Precision and Privacy Preserving Multi-Keyword Search over Encrypted Data
Date
2020
Authors
Siva Kumar, D Venkata Naga.
Journal Title
Journal ISSN
Volume Title
Publisher
National Institute of Technology Karnataka, Surathkal
Abstract
A growing number of data owners are increasingly using cloud storage services of various Cloud Service Providers (CSPs) for storing and managing their information/documents. The cloud storage services provide numerous benefits to the data owners that
include cost savings, greater reliability, ubiquitous access, and better performance. In
spite of these benefits, the stored data at the remote cloud servers are vulnerable to the
attacks initiated by the untrustworthy CSPs. Such data risks and associated privacy
concerns have recently been in the limelight from revelations of extensive surveillance
by several national security agencies and other government entities. The primary concerns of storing documents at cloud servers are confidentiality and privacy due to the
loss of control over who accesses and manages the outsourced documents. In order to
address these concerns, sensitive data is required to be outsourced in encrypted form
to the cloud servers. Although the encryption guarantees confidentiality, it makes the
retrieval process more complex.
Searchable Encryption (SE) is a technique that guarantees confidentiality and privacy by storing documents in encrypted form at the cloud servers and allows search over
encrypted data without decrypting it. In SE, the data owners store their documents, and
the corresponding indexes in encrypted form, and the data users retrieve the documents
by sending encrypted queries (trapdoors) to the cloud server. Despite its privacy and
confidential guarantee, the privacy of trapdoor keywords and index keywords could be
compromised due to the information leakages that are caused by the vulnerabilities in
the adopted schemes used for encrypting indexes and queries. The information leakages
include frequency of ciphertext values, rank-order information, and search pattern. The
cloud servers exploit these leakages to infer plaintext information through various information disclosure attacks such as frequency analysis attack, rank-order exploitation
attack, and scale analysis attack. Hence, this work aims at preventing these leakages
and thereby mitigates the attacks.
The cloud server uses frequency analysis attack to infer index keywords based on
the frequency leakage of ciphertext values (repetition of the same encrypted keywords’

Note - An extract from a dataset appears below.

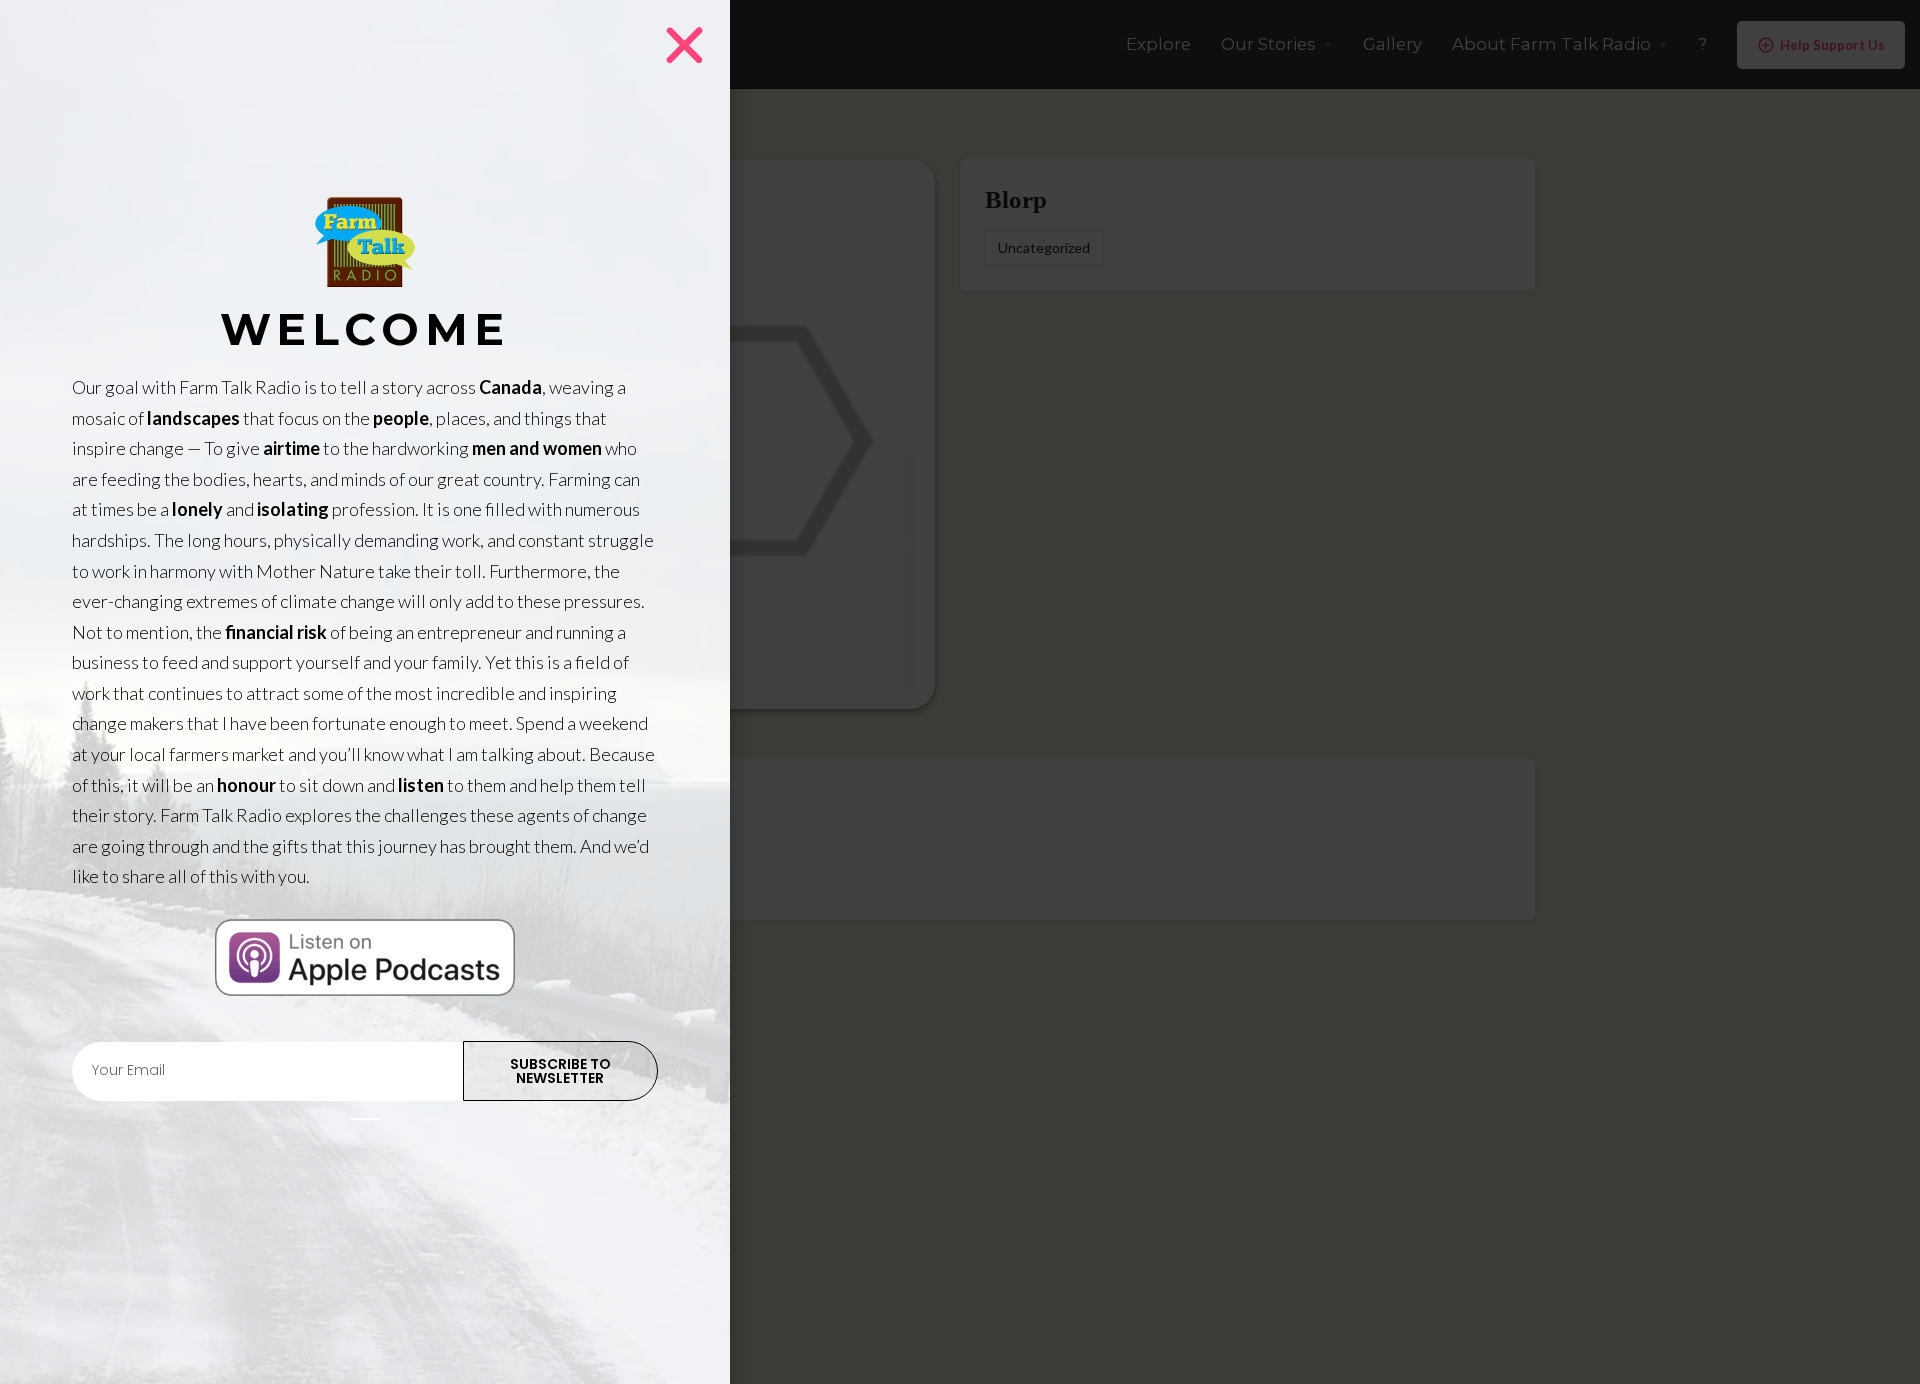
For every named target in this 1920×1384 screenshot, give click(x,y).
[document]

relevance scores) in indexes. This leakage occurs due to the insufficient randomness in
the order preserving encryption (OPE) schemes that are used for encrypting keywords’
relevance scores in indexes. The existing OPE schemes leak frequency information
when there are same plaintext scores for two or more keywords within the same document. In this work, an Enhanced One-to-Many order-preserving mapping techniqueis developed with improved randomness to mitigate the frequency leakage. The experimental study confirms that the proposed technique reduces not only the frequency
leakage of keywords but also the co-occurring keywords.

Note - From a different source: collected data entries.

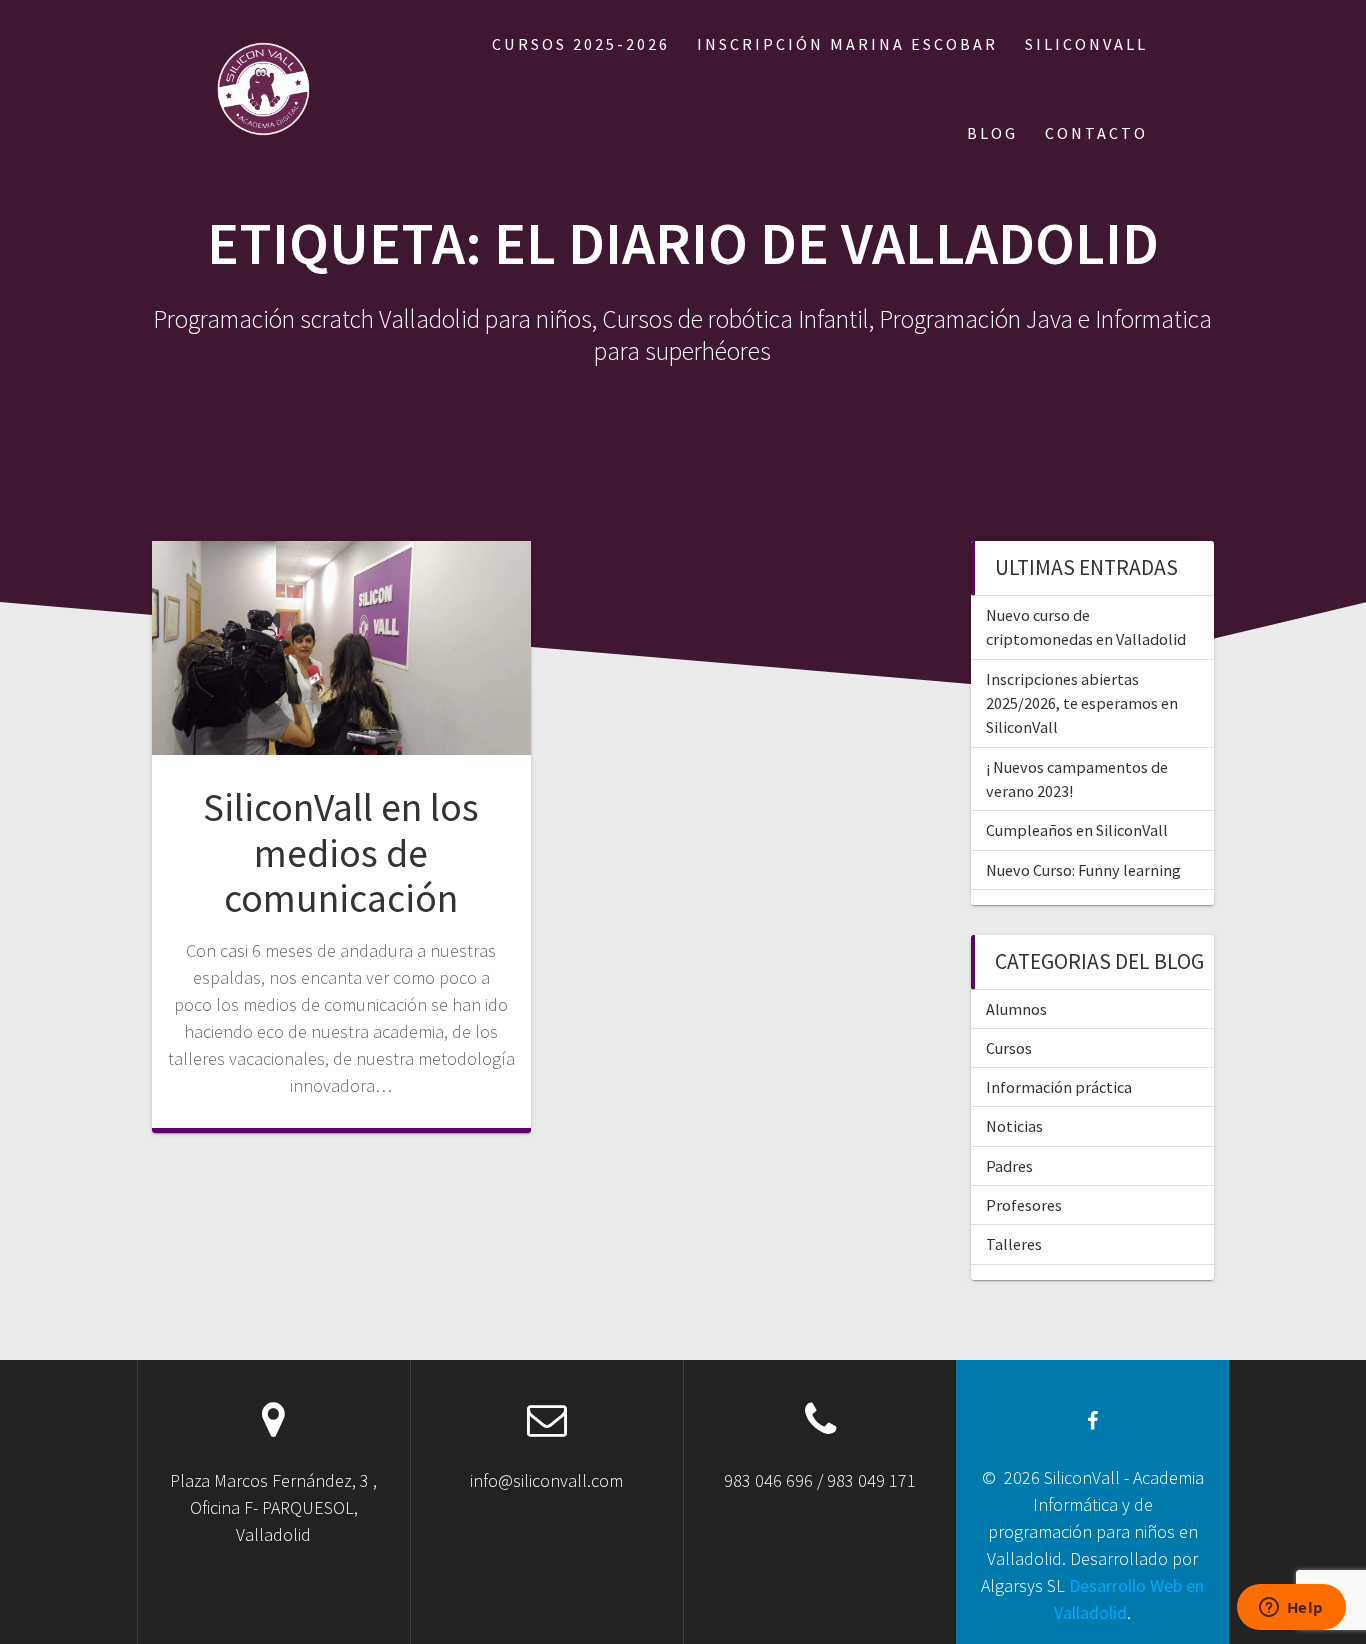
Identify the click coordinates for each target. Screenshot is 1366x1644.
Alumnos (1016, 1009)
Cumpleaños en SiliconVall (1077, 830)
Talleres (1014, 1244)
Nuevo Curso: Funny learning (1083, 870)
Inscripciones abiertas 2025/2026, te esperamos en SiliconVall (1082, 703)
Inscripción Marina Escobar (847, 44)
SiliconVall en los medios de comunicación (341, 852)
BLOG (992, 133)
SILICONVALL (1086, 44)
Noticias (1014, 1126)
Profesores (1024, 1205)
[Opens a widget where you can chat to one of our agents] (1291, 1609)
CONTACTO (1096, 133)
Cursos (1009, 1048)
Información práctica (1059, 1087)
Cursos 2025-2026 (581, 44)
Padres (1009, 1166)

The cloud server returns the relevant documents in descending order for a given
trapdoor based on the ranks of the documents. However, the cloud server uses the rankorder exploitation attack to infer the plaintext information of frequently issuing query
keywords or frequently occurring keywords of the dataset based on the rank information leakage. Scale analysis attack also occurs when the users issue the same trapdoor
again and again to retrieve the same documents. This attack enables the cloud server
to infer plaintext keywords of trapdoors based on the search pattern leakage, which can
be determined from the given set of trapdoors. The existing approaches prevent search
pattern leakage by adding random keywords to a list of query keywords in a trapdoor
generation approach, but precision gets affected due to the random keywords. These
approaches cannot prevent rank-order information leakage completely since the random values of random keywords follow the distribution of actual keywords’ relevance
scores. Therefore, it is highly essential to prevent these attacks by preserving the privacy of both rank information and the search pattern. In this work, a Pseudo-Ranking
approach is developed to address this issue with the help of two servers, i.e., cloud
server (CS) and the intermediate server (IS). The CS assigns pseudo-ranks to the documents instead of actual ranks, and the IS would nullify the impact of random keywords
of a trapdoor for achieving higher precision. The experimental results confirm that the
proposed approach preserves the privacy of both rank information and search pattern
without affecting precision.
Besides preventing these attacks, it is also essential to provide the latest relevant
documents to the users to enable them to choose timely decisions based on updated information. To provide the latest relevant documents, there should be a provision in SE
for allowing the data owners to perform the dynamic updates efficiently over the existing
encrypted indexes. The existing tree-based indexing schemes cannot perform dynamic
operations efficiently since the trees’ size is larger in terms of height and breadth. This
causes a delay in performing dynamic updates and retrieving top-k relevant documents.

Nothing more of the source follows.